Monday, March 24, 2008

EGO

Two young boys looked straight into the distance, as their knees bent forward, arms crouched at the feet, and the rest of the torso set itself into such a posture as it was so ready to pounce into the air any moment then, with all the mighty force that stayed hidden in the muscles that stayed wrapped within. The hot blood pumped vigorously with every breath of the lungs and every beat of the heart. Where in the distance their thirsty eyes restlessly looked, a hundred meters further from where they now crouched like hungry beasts, was a thin white line. The boys were furious, and their hearts raged with the desire to reach the line, as if there lay the key to the greatest thing that was ever sought by men who walked the earth. As a hundred pairs of eyes blinked wide into the day, with an excitement and thrill, the kind of which can only be caused by the definite uncertainty of an inevitable future, the gun shot up the unseen bullet that vanished into the dusty robe of humid air that wrapped the ground below, and it was as if the boys were what were really shot out into space, with immense energy and the deafening blast of a noise. Their feet now raced, step after step, leap after leap, and miles of a blurred irrelevant mass seemed to flow past them with an enormous turbulence. The nerves discharged heavily, the feet sucked up all the energy of the body and spat it out as they ran towards the great line of purpose and victory. In a span of time that felt too short for the watching eyes, and too long for the racing feet, the victor passed the line in a sweep when a roaring noise of applause emanated from people screaming their calories out of their throats vehemently. The victor stood there, past the line, his lungs still trying desperately to swallow as greedy a chunk of oxygen as the pores on the face permitted to let in. And, as he stood there, he wore a huge smile on his face and an enormous and warm ‘something’ filled his heart. The applause seeped through his ears and merrier he became.

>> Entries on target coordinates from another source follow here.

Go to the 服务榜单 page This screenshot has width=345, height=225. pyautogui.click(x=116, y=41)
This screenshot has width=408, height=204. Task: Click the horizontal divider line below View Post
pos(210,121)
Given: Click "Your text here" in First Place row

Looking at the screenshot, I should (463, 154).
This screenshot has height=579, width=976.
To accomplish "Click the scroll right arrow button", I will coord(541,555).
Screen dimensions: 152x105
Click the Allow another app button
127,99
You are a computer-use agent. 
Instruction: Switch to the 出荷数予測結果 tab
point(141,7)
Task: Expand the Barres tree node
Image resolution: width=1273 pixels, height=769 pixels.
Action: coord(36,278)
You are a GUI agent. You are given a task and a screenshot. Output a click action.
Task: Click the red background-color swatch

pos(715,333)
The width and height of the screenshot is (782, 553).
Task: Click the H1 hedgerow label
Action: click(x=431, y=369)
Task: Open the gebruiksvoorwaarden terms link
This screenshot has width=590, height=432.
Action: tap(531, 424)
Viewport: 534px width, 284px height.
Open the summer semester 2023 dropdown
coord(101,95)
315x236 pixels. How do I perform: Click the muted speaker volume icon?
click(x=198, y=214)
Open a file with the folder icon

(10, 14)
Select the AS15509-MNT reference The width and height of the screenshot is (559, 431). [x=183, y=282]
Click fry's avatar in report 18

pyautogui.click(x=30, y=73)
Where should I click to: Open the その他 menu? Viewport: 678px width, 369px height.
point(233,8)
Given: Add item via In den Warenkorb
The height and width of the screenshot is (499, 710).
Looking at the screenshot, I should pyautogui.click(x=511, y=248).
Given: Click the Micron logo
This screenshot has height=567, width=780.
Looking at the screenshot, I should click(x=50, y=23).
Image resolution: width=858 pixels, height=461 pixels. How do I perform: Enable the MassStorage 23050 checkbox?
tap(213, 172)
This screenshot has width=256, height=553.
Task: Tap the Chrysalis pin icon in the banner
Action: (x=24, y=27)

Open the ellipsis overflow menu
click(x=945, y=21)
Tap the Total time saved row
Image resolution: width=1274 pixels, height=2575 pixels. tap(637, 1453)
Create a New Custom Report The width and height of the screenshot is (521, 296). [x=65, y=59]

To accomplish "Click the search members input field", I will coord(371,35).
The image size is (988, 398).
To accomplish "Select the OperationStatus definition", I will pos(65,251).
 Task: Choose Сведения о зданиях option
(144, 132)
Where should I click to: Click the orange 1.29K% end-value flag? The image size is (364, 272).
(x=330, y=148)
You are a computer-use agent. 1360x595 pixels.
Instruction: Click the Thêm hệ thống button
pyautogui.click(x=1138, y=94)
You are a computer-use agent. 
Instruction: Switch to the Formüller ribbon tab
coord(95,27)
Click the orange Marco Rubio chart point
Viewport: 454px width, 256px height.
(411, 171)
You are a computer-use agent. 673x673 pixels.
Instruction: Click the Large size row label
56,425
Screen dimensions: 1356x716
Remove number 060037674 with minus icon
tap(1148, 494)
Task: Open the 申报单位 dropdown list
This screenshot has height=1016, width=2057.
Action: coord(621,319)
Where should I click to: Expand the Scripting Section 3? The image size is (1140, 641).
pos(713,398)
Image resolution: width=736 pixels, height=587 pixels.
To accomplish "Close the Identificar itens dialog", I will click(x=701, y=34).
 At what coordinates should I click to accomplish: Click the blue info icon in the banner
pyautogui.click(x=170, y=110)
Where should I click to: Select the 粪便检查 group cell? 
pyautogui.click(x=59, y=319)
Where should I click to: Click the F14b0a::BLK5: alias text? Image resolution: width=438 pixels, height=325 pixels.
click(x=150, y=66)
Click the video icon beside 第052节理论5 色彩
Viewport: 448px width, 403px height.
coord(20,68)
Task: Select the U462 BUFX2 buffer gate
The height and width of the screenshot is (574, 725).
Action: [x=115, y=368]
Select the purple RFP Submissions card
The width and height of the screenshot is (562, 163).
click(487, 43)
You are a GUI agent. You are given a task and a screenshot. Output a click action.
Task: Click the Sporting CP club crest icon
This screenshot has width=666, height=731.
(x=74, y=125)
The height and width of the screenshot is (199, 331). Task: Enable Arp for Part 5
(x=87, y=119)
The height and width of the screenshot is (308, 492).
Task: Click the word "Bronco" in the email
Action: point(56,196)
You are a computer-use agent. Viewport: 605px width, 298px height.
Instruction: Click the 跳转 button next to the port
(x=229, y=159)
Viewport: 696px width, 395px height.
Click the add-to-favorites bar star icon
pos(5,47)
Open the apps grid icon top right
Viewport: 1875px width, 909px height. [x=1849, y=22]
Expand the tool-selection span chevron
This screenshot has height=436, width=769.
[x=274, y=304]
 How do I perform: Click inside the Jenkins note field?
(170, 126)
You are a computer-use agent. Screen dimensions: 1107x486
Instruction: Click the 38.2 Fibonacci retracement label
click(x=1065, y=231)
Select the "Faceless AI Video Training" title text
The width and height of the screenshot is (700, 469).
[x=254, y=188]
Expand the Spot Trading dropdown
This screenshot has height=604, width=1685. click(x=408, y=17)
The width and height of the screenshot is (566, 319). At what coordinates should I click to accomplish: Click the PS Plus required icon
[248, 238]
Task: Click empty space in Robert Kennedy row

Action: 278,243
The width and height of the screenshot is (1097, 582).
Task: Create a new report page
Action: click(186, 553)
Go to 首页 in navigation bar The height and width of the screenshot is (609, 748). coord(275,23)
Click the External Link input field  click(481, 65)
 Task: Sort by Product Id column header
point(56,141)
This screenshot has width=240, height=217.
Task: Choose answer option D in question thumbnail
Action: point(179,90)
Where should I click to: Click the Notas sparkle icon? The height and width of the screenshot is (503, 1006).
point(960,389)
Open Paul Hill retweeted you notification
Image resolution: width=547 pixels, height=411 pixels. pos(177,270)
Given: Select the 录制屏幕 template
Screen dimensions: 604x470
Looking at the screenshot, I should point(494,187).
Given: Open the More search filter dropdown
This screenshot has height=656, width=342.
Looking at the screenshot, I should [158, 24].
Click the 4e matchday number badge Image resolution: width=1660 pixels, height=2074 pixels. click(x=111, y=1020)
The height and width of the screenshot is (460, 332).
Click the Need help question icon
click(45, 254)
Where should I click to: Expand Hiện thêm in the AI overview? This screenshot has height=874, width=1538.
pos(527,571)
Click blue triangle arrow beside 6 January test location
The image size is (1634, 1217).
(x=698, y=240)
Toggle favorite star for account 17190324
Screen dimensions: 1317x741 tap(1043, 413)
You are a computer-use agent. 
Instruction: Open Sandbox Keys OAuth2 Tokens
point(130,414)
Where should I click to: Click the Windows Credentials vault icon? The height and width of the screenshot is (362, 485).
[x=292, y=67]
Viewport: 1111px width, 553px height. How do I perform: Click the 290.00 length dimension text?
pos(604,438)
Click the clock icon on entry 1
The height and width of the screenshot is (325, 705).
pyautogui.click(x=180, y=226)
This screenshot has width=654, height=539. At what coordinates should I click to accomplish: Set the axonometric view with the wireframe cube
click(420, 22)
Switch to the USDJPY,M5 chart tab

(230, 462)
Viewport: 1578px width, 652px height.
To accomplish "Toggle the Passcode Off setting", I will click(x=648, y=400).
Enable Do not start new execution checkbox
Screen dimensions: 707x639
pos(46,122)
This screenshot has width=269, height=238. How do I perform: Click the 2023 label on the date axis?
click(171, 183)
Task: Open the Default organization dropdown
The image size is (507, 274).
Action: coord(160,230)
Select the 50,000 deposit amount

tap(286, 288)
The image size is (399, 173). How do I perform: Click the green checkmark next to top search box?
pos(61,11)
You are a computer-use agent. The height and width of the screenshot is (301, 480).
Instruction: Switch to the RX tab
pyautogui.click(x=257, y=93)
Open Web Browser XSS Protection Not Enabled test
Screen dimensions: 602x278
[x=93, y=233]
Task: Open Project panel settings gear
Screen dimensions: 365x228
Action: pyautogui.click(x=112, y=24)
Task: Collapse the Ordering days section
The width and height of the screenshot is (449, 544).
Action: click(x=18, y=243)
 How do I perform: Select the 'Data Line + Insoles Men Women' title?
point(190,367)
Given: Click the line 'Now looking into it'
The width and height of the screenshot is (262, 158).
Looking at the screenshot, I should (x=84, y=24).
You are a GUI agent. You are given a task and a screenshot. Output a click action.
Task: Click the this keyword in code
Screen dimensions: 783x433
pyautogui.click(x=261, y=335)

The ego was a funny thing. There was the white line, and there was the race, and there was the enormously fulfilling sense of victory. There were the folks who were all part of the huge wheel in eternal motion. There were folks that strived to make a difference to the world, which was only a lesser goal, for what they really sought was the satiation of the self or the ego, as you would choose to call it. There were varieties of races, those of the feet, those of the skilled arms, those of hearts, of valor and courage, and those of the intellect. And, varied restless folks sought after the white lines in their own myriad manners, with the hope of stumbling upon the next stroke of victory, to feel that ‘something’ fill the hearts, to prove to themselves that they could race across in a world of hungry folks, and all the white line was but one infinitesimal dimensionless point of an object in the enormity and infinite vastness of the emptiness that is. The ego was a funny thing.


Here I dwelt, amidst folks who ran the race of the intellect. Here, the brains sparked with burning ambition, and here dwelt the folks who hoped everyday of their lives, to demonstrate their valor, integrity, and sense of ‘good’, through deeds that were of perceived intellectual value to a select few. Among the intelligentsia, I dwelt. I laughed often, for, I had feet that were funnier than the ego of the intelligentsia, for, the feet paced fast, though my eyes that were placed at an enormous distance away into space, lacked a sense of what and where the white line was. However, with no huge sense of shame, but a little apologetically though, I admit my own sense of an ego, and the times when I have felt the hot pumping blood, the weary feet at times of hard work, the sweet sound of applause and the warm ‘something’ fill the heart. The ego was funny, but what the heck?? It was a stunningly successful sustenance technique, and no wonder, was naturally imbibed into organisms with brains like ours, capable of conjuring complex, random and abstract emotional states. And what was more important to life, than sustenance itself was?